ATHENS – The leaders of Greece, Cyprus and Jordan will hold a trilateral summit in Amman on 14 April to expand cooperation in the East Mediterranean region, which has strategic significance in the areas of energy and security.

In the second summit between Greece, Cyprus and Jordan, the leaders will focus on means to expand cooperation between the three countries in various fields, mainly economy and investment, and building on the outcomes of the first summit hosted by Cyprus in January 2018 where the three parties signed several agreements, including renewable energy.

Natural Hydrocarbons Company CEO Charles Ellinas told New Europe on 12 April that the summit would boost energy and security partnership in the region.

“This will add to the positive political cooperation developing among the countries of the East Med region,” Ellinas said, reminding that Jordan is already a member of the East Mediterranean Gas Forum (EMGF), along with Cyprus and Greece. “The tripartite will cement this relationship. But even though energy is on the agenda, it will not have any direct bearing on the gas developments in the East Med. Despite political statements on energy cooperation, Cyprus cannot export natural gas to Jordan – it is not feasible,” Ellinas said, adding that, in any case, Jordan has signed deals with Egypt and Israel to secure the gas it needs and it is also importing liquefied natural gas (LNG).

Cyprus, Greece and Egypt and more importantly Cyprus, Greece and Israel, which met on 20 March in Jerusalem with the participation of US Secretary of State Mike Pompeo, have also bolstered cooperation, agreeing to boost the development of energy resources and security in the eastern Mediterranean.

These summits show a bigger involvement of Athens and Nicosia in the Middle East that could benefit the development of the East Med region.

“Greece and Cyprus are two stable democracies in the region and in good terms with most of their neighbors. The challenge of course, is Turkey, which is at odds with almost all its neighbors,” Ellinas quipped.

Washington sources told New Europe this week that the US views Greece as an exporter of stability in an unstable region. They note that NATO-member Greece is in the unique position to reach countries like Jordan and help extend deeper cooperation.

The US and Europe support the involvement of Greece and Cyprus to foster closer cooperation among the countries of the East Mediterranean that could help Europe diversify energy supplies and increase regional security.

“This is developing quite successfully, with the latest addition being Lebanon, with which a tripartite summit has been agreed to take place later in the year,” Ellinas said. The foreign ministers of Greece, Cyprus and Lebanon met in Beirut on 10 April, reportedly agreeing to enhance cooperation in the sectors of tourism, education, the economy and trade and strengthening the EU’s relations with Lebanon and bilateral relations. Energy and international concerns were also discussed.

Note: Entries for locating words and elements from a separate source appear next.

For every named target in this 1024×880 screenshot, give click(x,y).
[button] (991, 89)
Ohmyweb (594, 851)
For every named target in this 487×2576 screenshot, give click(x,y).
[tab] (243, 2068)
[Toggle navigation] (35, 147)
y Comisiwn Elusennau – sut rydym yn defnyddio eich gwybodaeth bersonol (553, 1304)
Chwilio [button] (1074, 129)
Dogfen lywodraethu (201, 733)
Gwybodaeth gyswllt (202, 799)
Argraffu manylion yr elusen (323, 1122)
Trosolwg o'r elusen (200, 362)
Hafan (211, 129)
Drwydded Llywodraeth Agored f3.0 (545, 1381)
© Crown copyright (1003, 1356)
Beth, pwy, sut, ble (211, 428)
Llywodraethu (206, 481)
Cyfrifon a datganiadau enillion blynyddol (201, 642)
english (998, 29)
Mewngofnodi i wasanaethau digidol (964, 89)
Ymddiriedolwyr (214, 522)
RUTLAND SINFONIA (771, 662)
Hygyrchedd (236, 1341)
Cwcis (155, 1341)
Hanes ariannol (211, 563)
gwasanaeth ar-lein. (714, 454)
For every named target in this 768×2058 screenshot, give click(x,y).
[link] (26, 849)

Enhancing regional cooperation and stability in the East Med and Southeast Europe was also discussed during the “East Med infrastructure in the next decade” conference in Athens on 11-12 April with the participation of EU Transport Commissioner Violeta Bulc, who outlined measures to reduce C02 emissions from transport and fight climate change.

“Closer cooperation among the countries of the region can only add to peace and stability – much needed in the East Med,” Ellinas said. “In addition to political benefits, it can also help these countries benefit economically through constructive coordination in developing their natural resources, industry, tourism, etcetera, including of course energy,” he added.

The East Med Gas Forum, which is encouraged by the European Union, has been created to promote regional cooperation and development of gas markets in a way that maximises gas utilisation and transport infrastructure in the region.